The salty kiss of death that withered many past civilizations now threatens many irrigated lands of the earth. FAO estimates that half of the world irrigation projects started since 1950. Many of them are already dangerously saline.

Water-logging and excessive salinity now plague most Middle East irrigated lands. In Iraq and Pakistan one can witness vast, glistening white expanses of heavily salted and abandoned cropland. Salinity is rapidly killing soils in the productive Imperial Valley of Southern California, and soils in Mexico and in Argentina.

Another U.N. report highlighted soil deterioration and cropland losses in the Andean region of South America. In Colombia alone, erosion robs more than 400 million tons of fertile topsoil a year — a precious resource the economically struggling nation cannot afford to lose.

The Nepalese government estimates that country's rivers annually carry 240 million cubic meters of soil to India. This loss is described as Nepal's "most precious export."

Soil erosion is creating an ecological emergency in Java (part of Indonesia). It is one of the world's most populated islands. Deforestation and misuse of hillside areas are destroying land faster than reclamation programs can possibly restore them.

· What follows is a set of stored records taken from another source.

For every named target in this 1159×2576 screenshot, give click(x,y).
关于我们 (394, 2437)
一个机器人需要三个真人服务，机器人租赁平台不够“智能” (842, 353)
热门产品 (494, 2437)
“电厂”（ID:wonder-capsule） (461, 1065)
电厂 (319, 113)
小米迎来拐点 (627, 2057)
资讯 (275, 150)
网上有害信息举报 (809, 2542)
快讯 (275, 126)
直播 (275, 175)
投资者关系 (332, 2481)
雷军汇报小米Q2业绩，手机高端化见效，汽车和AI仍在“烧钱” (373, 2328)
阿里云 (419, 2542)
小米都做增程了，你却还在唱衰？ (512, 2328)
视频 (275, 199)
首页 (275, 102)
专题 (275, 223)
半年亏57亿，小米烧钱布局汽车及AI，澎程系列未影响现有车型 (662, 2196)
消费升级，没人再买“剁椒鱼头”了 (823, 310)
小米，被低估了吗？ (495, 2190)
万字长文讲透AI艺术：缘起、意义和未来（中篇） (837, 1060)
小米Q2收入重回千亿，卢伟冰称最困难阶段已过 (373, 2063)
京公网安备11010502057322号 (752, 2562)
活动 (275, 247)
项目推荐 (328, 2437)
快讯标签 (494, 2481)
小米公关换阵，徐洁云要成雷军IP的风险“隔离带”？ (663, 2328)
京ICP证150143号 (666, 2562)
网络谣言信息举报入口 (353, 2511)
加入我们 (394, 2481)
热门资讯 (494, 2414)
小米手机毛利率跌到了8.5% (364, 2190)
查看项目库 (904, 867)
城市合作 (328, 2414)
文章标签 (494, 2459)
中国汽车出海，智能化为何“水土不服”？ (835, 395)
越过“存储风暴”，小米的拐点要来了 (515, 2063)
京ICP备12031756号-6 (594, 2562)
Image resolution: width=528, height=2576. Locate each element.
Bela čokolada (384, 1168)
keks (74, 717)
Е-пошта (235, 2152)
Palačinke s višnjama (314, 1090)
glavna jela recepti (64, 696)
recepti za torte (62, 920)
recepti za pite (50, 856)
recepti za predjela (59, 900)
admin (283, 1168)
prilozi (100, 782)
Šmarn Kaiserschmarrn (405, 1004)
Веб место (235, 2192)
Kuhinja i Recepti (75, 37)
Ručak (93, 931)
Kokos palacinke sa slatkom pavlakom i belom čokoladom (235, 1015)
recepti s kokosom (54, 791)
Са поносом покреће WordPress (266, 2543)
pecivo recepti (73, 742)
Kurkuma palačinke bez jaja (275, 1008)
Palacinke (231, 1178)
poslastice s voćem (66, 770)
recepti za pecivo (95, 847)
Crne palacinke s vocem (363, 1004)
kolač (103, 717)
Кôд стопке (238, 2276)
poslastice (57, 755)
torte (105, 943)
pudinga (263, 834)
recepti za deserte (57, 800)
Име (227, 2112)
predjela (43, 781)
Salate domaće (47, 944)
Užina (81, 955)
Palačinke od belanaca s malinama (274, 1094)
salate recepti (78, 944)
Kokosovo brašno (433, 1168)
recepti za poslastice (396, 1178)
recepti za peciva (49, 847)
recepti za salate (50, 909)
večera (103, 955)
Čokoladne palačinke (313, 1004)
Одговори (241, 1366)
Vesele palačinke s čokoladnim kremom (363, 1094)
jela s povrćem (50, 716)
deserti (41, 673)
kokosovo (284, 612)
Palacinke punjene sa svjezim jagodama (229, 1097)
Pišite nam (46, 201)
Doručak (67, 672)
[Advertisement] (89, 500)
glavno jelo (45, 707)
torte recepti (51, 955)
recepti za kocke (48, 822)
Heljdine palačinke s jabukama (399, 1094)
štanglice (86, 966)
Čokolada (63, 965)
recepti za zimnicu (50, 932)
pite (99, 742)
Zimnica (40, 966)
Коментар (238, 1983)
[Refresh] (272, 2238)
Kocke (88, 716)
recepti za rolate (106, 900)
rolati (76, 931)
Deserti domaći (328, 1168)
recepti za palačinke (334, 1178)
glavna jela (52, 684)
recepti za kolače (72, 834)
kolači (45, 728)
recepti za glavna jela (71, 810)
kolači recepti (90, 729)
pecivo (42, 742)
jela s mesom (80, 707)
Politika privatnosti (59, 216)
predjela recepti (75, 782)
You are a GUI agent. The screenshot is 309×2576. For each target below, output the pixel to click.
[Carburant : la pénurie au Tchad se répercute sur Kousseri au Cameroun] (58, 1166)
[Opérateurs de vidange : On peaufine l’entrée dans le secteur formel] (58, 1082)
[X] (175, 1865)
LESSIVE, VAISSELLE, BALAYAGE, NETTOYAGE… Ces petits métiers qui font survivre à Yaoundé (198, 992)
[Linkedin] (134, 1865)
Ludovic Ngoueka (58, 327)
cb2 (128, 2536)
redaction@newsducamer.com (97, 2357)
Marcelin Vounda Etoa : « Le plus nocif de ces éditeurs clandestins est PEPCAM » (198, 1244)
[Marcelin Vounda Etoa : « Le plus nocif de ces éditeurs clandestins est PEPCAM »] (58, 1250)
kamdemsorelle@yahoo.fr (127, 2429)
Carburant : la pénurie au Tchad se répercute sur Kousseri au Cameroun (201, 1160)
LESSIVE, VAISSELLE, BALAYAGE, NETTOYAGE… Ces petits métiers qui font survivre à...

The New China News Agency recently reported a shortage of fuel for cooking is forcing China's 800 million peasants to strip vegetation from large tracts of land. The result is serious soil erosion and growth of deserts.

Many food authorities see little chance to increase cropland areas worldwide. Instead, urban expansion, shopping centers and growing industry gobble up sizable amounts of prime lands. Highways of concrete and acres of asphalt parking lots eat up more.

Each year thousands of additional acres of once-productive valleys are flooded behind new dams.

And just when even greater increases are needed from the world's existing soils, food authorities point out that food production increases are leveling off, despite ever-increasing amounts of fertilizers poured on them. Many food officials feel the dramatic increases in food production of the 1960s and 1970s are over. The soil is beginning to rebel. It has been abused and mined. It will not sustain past high yields.